LHStv.in Prettner: Elektronische Gesundheitsakte im niedergelassenen Bereich erhöht Medikamentensicherheit und ist Grundlage für e-Impfpass

Klagenfurt (OTS) - Bis Mitte 2019 soll die Elektronische Gesundheitsakte ELGA auch im niedergelassenen Bereich flächendeckend im Einsatz sein – „ein wichtiger Meilenstein in der Modernisierung unseres Gesundheitssystems“, betonte Kärntens Gesundheitsreferentin LHStv.in Beate Prettner heute, Samstag.
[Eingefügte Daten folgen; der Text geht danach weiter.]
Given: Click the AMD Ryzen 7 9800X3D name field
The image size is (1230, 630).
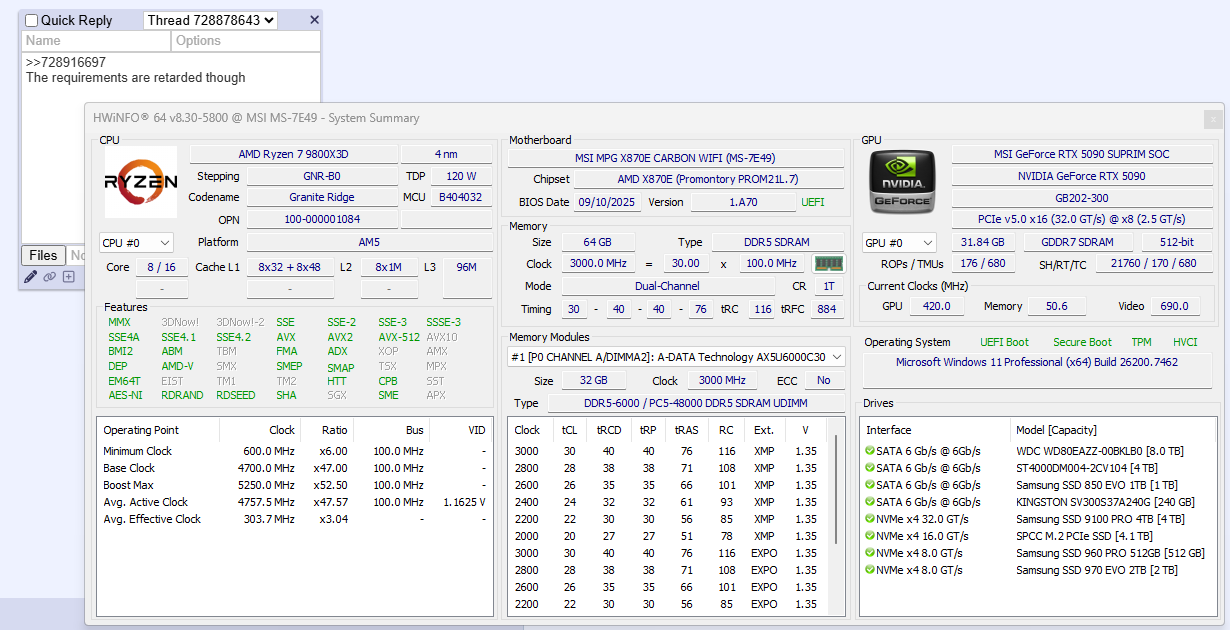Looking at the screenshot, I should (293, 154).
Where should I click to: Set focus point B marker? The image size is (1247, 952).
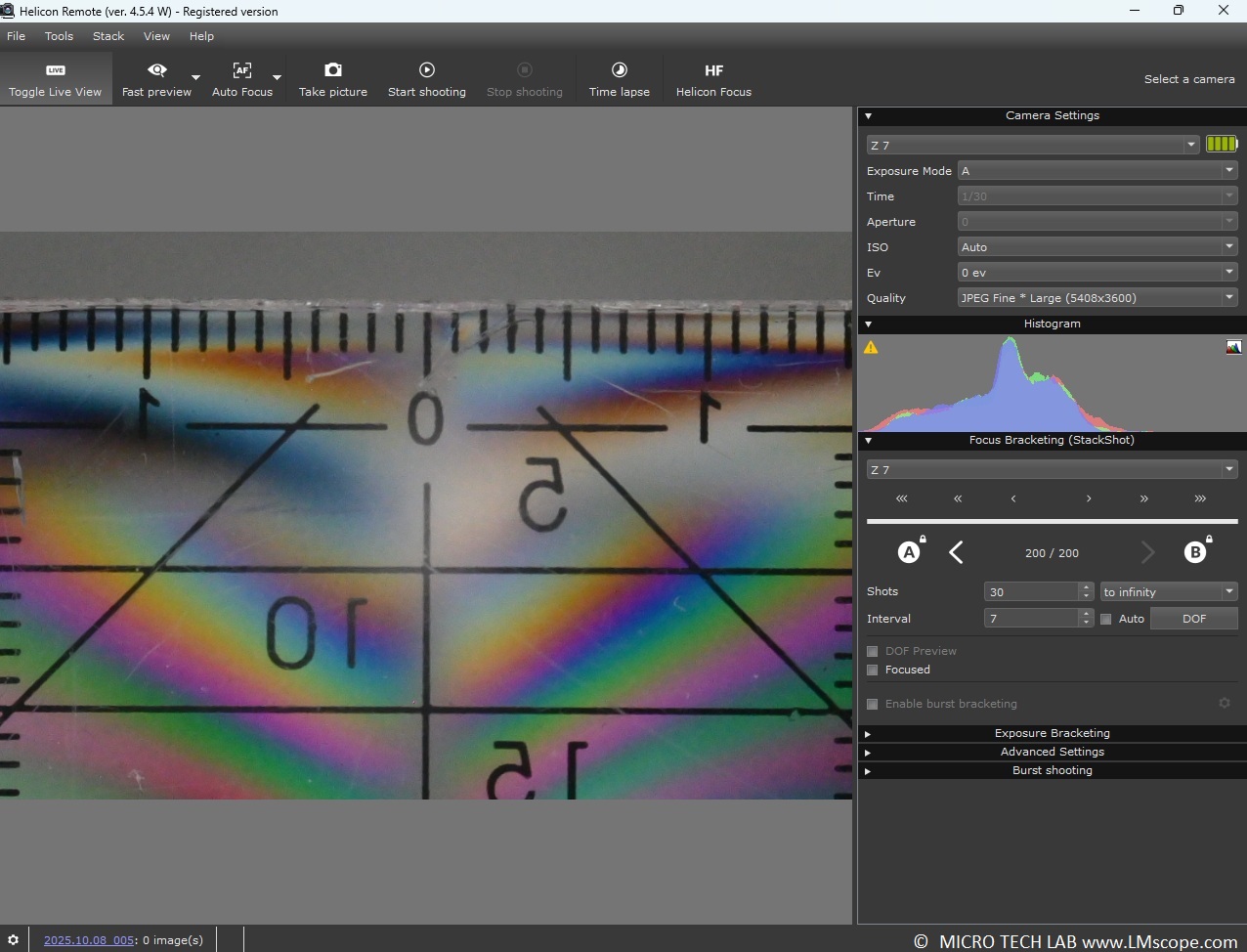click(x=1194, y=552)
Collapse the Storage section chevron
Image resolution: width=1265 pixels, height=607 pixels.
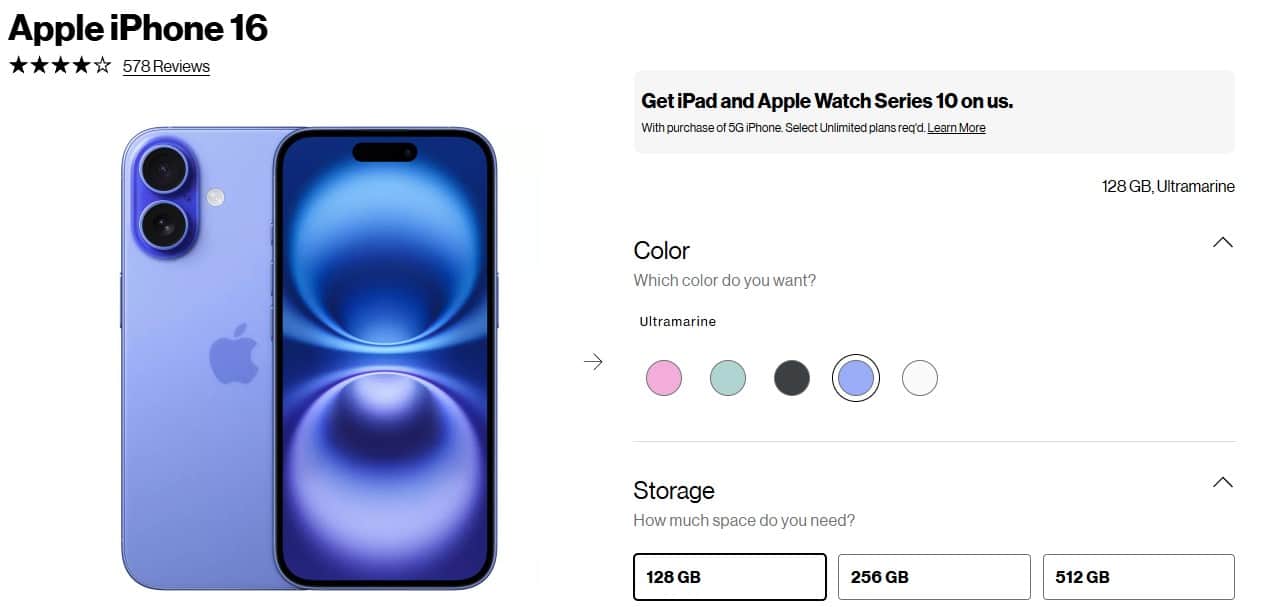coord(1222,482)
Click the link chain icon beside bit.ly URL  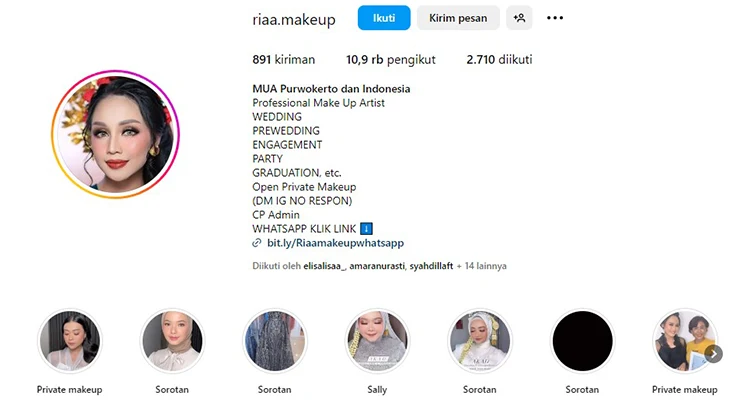coord(256,243)
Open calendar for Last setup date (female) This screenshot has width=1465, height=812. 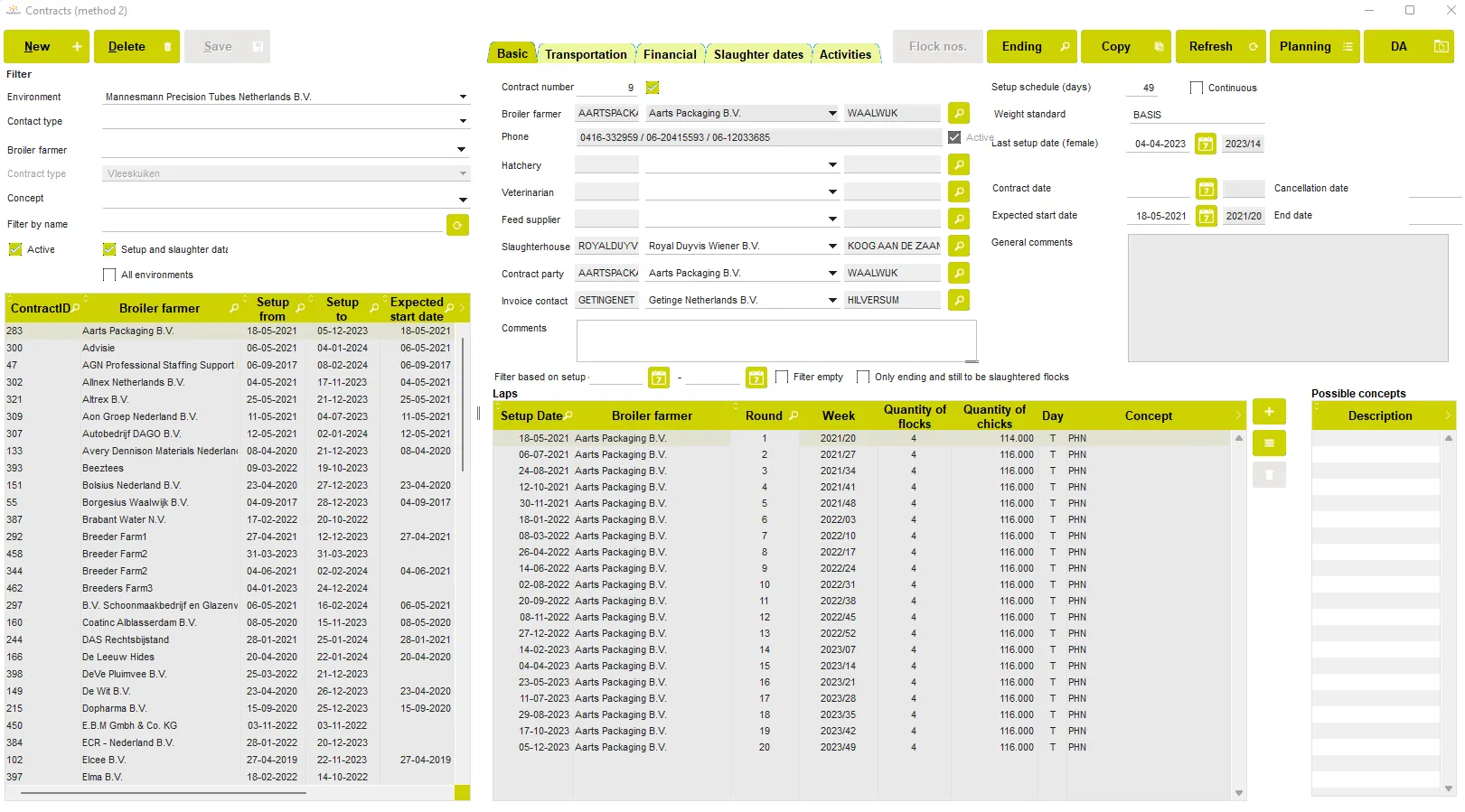1206,144
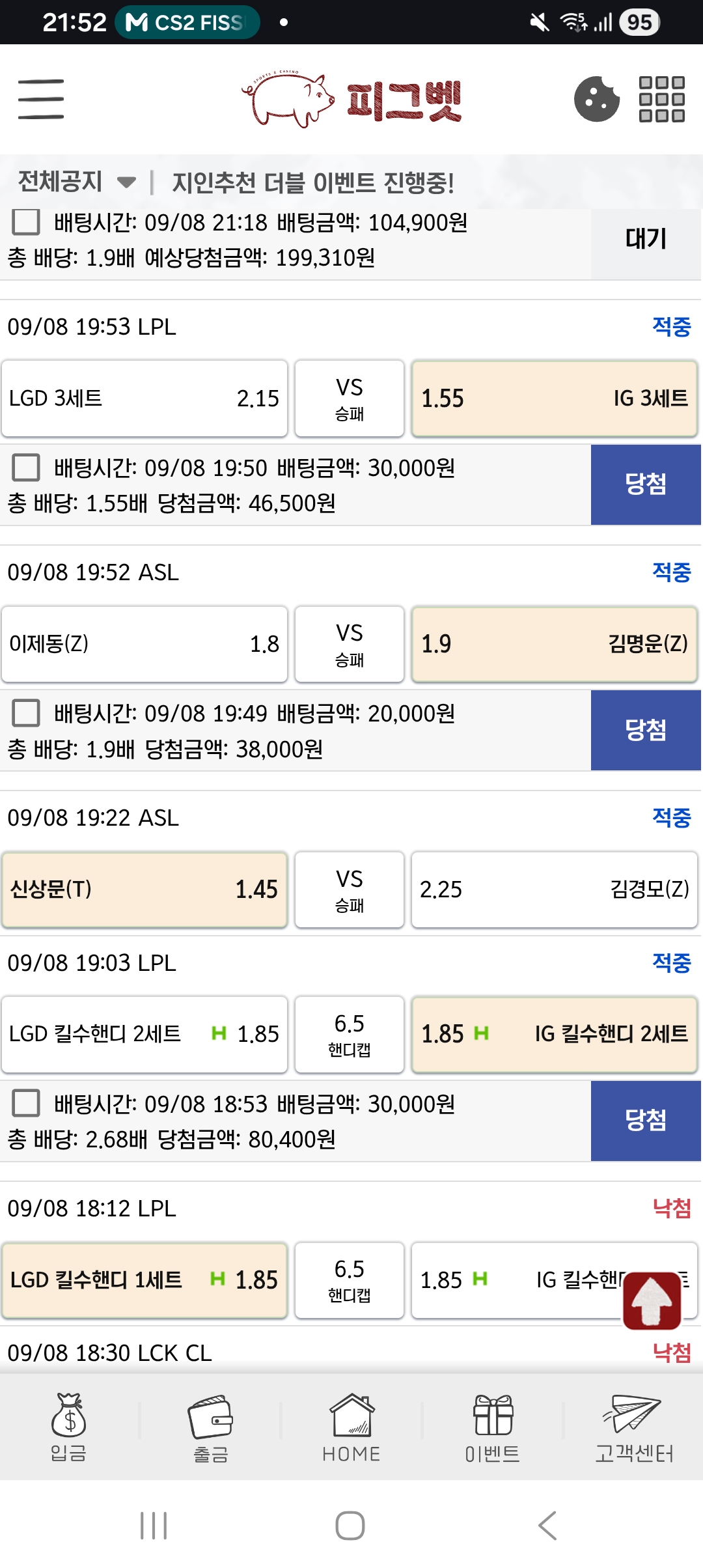
Task: Expand the 전체공지 dropdown arrow
Action: [x=126, y=182]
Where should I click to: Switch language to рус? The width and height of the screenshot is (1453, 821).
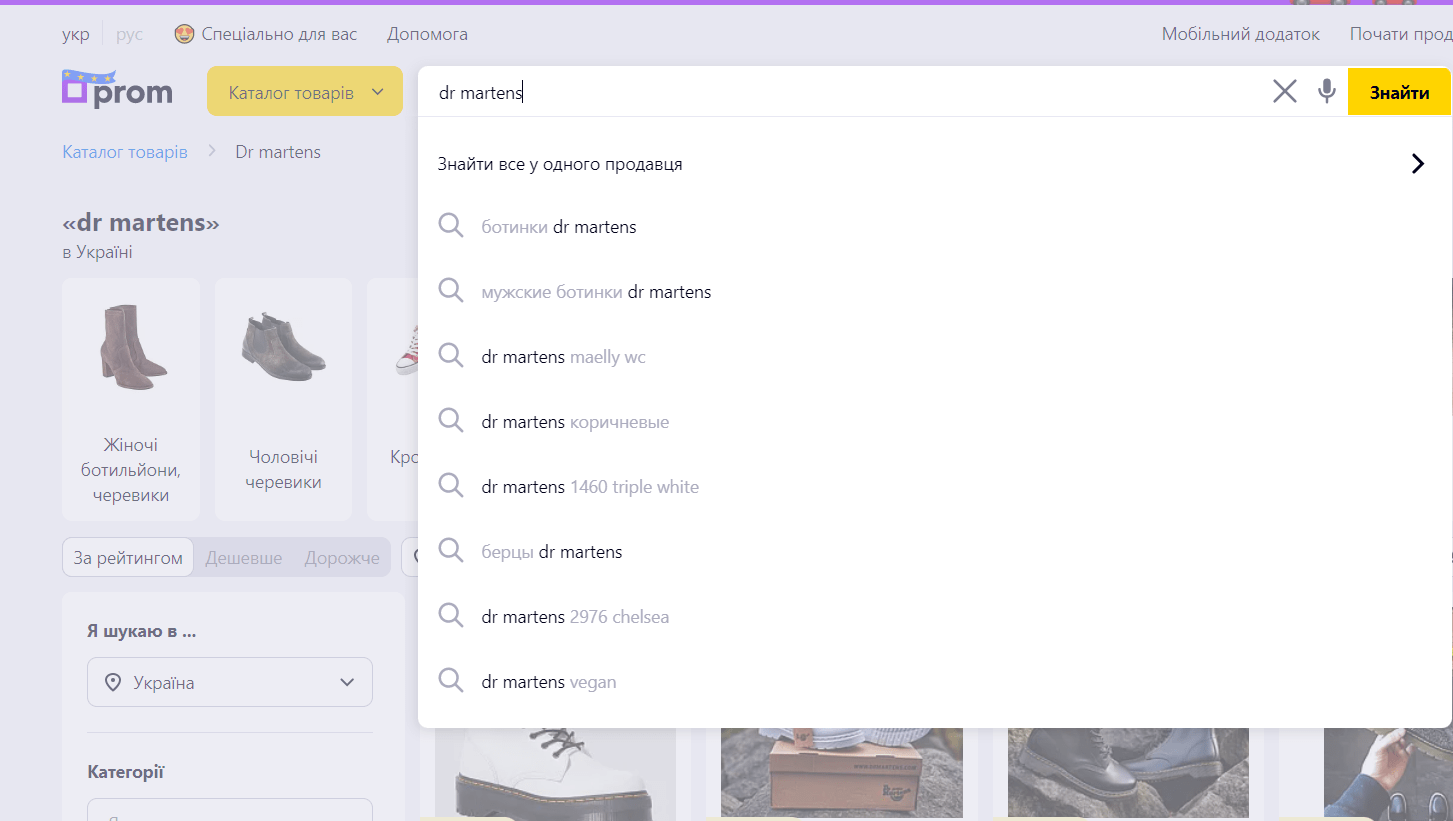pos(129,34)
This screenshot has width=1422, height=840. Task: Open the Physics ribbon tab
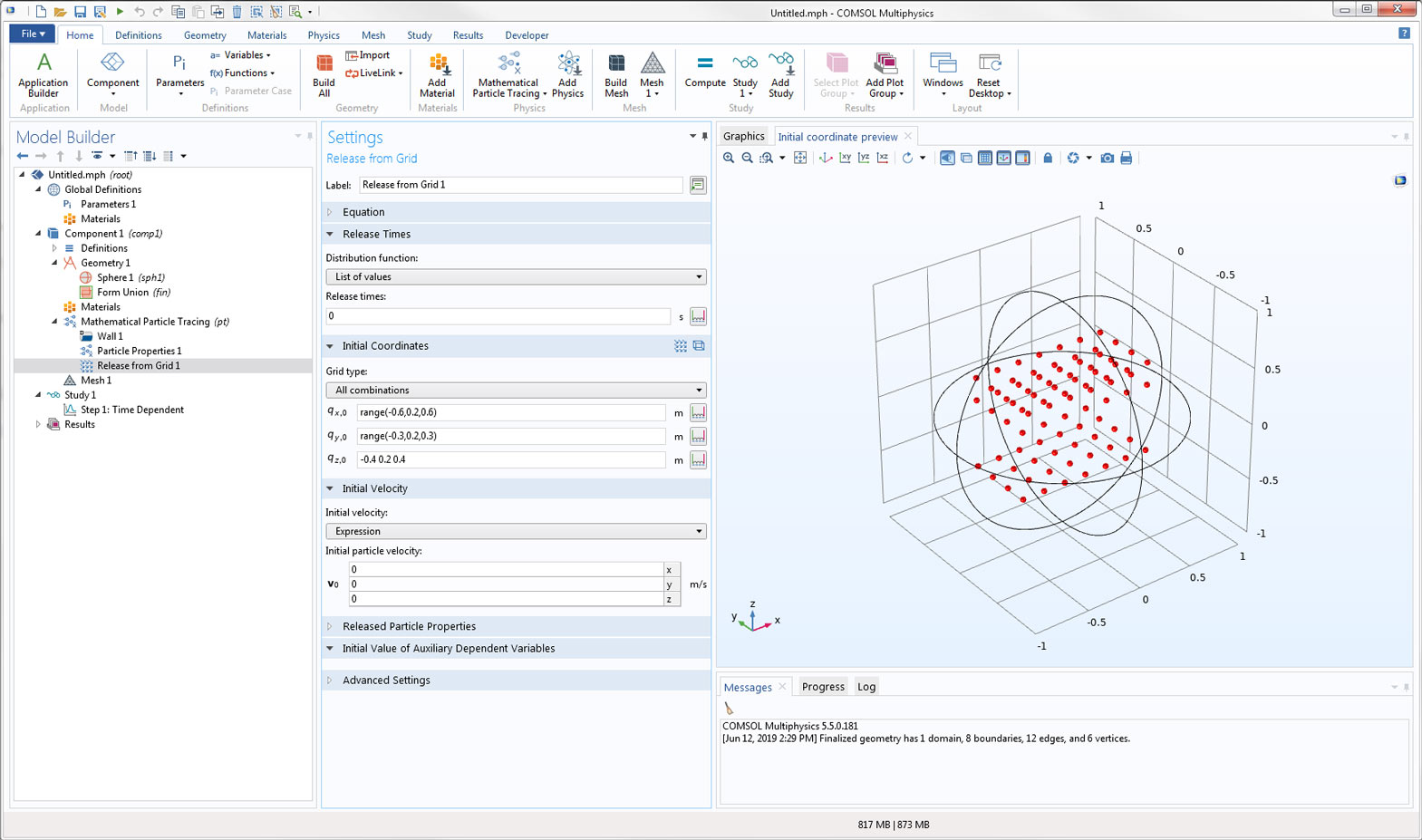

Einen entsprechenden Entwurf hat Gesundheitsministerin Pamela Rendi-Wagner nun in Begutachtung geschickt. „Ich bin sehr froh, dass in diesem sensiblen Bereich trotz anstehender Wahlen mit Hochdruck weitergearbeitet wurde, damit es zu keinen Verzögerungen kommt“, so Prettner. 

   „Von der Einführung der elektronischen Gesundheitsakte profitieren vor allem chronisch kranke und ältere Menschen, die viele Medikamente einnehmen. Sie müssen sich die Produktnamen beim Arztbesuch nicht mehr merken, gefährliche Wechselwirkungen werden vermieden“, erklärte die Gesundheitsreferentin. Die heimischen Spitäler arbeiten bereits mit ELGA, nun soll möglichst bald der Roll-out im niedergelassenen Bereich starten. Neben Entlassungsbriefen und Befunden wird es dann auch eine elektronische Medikationsliste geben, die auch rezeptfreie Mittel umfassen soll, „denn auch diese können Wechselwirkungen auslösen“. ELGA ist überdies Basis für den elektronischen Impfpass, der nicht nur die Administration vereinfachen, sondern „hoffentlich auch zu einer Steigerung der Durchimpfungsrate führen wird“, betonte Prettner. Insgesamt werde ELGA das heimische Gesundheitssystem ins 21. Jahrhundert führen und nicht nur die Administration vereinheitlichen, sondern vor allem die Versorgung und Sicherheit der Patienten verbessern.